> [SET EXERCISE]:
Could you repeat the listing below word for word, with the pictures left out?

== == ==

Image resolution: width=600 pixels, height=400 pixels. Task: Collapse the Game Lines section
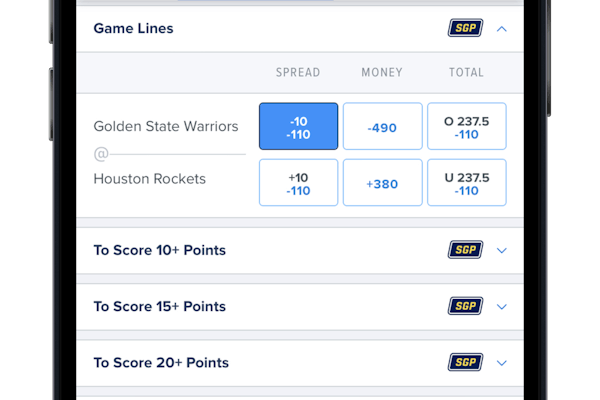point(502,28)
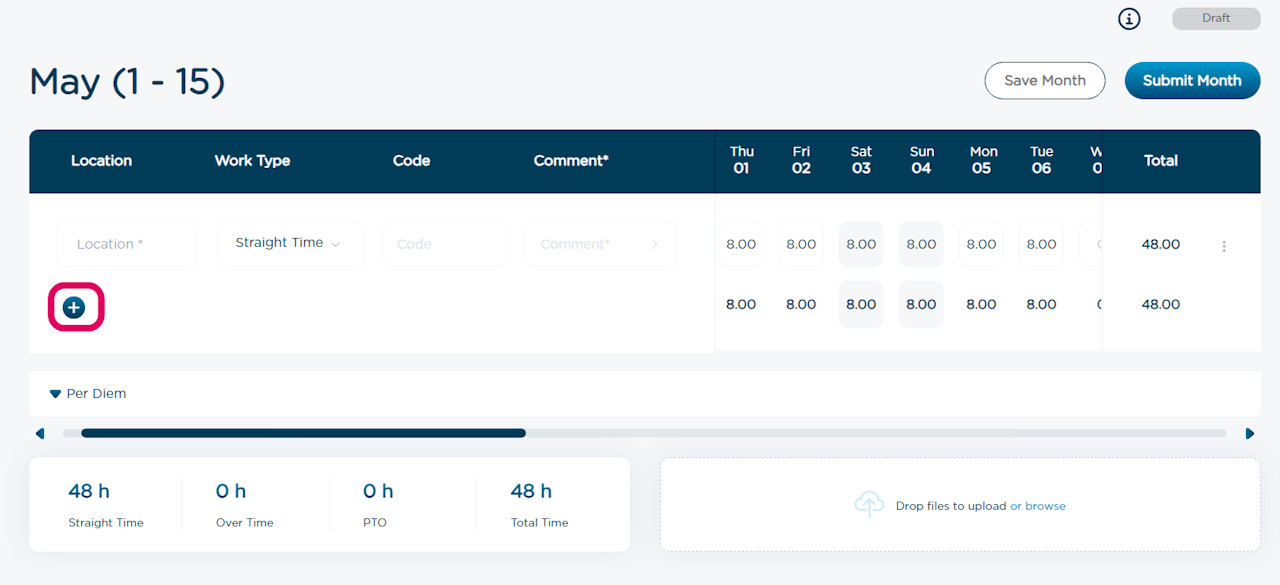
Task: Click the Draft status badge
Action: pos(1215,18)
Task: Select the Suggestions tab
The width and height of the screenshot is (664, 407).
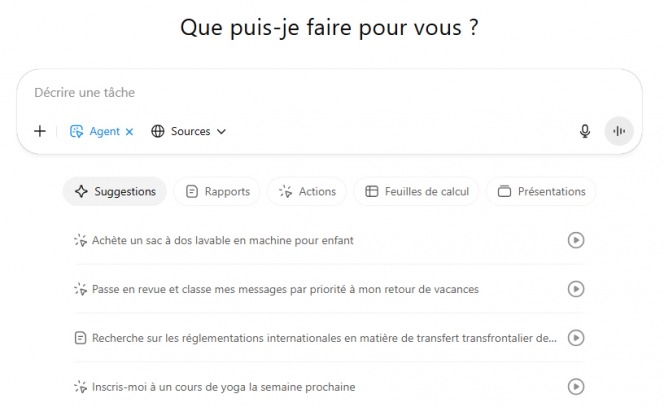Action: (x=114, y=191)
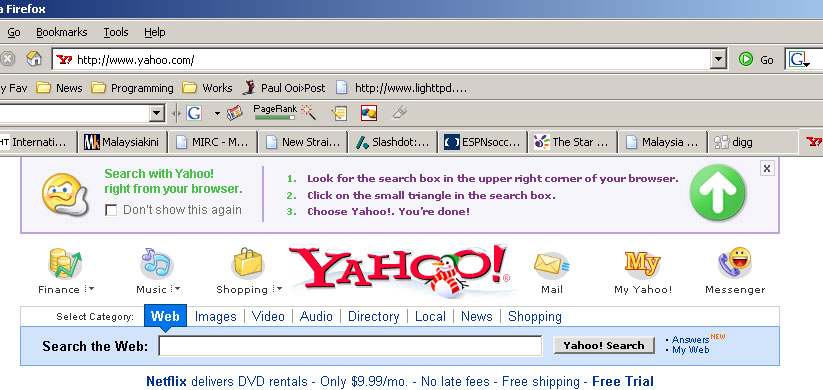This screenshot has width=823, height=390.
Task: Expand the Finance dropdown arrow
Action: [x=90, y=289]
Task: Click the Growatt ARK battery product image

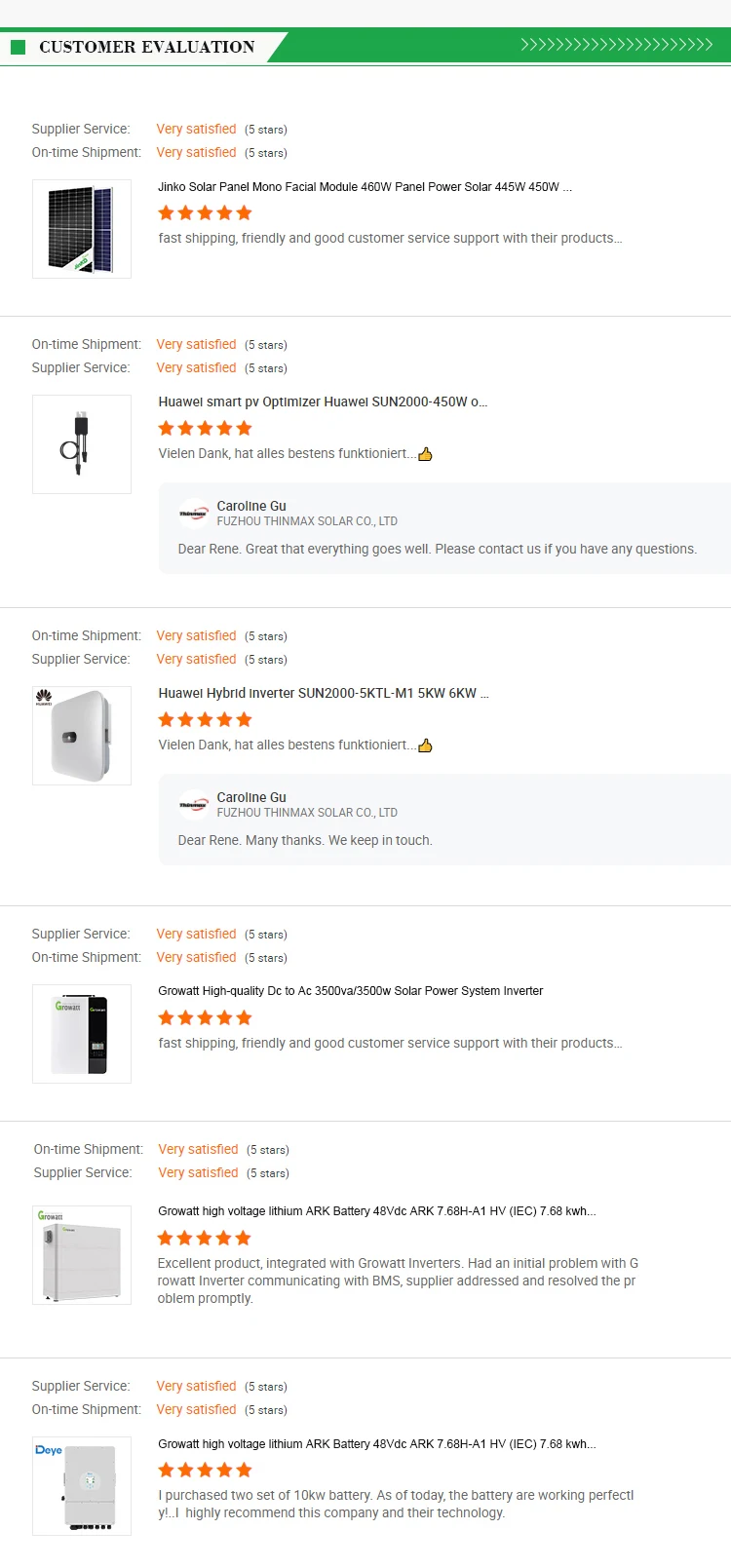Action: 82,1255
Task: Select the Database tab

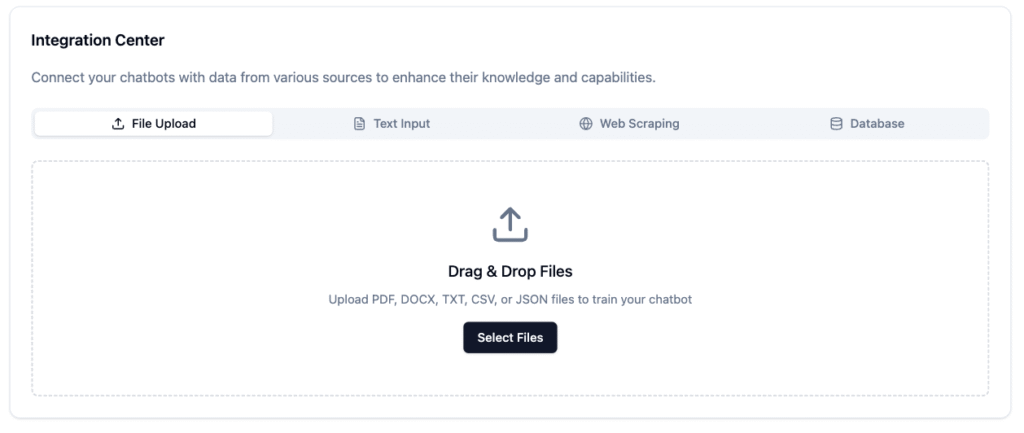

== == ==

> [THE COMPLETED TASK]:
Image resolution: width=600 pixels, height=400 pixels. Task: Collapse the Game Lines section
point(502,28)
Task: Click the Draft status badge
Action: pos(1215,18)
Task: Select the Suggestions tab
The width and height of the screenshot is (664, 407).
Action: (x=114, y=191)
This screenshot has width=823, height=390.
Task: Expand the Finance dropdown arrow
Action: [x=90, y=289]
Task: Click the Growatt ARK battery product image

Action: 82,1255
Task: Select the Database tab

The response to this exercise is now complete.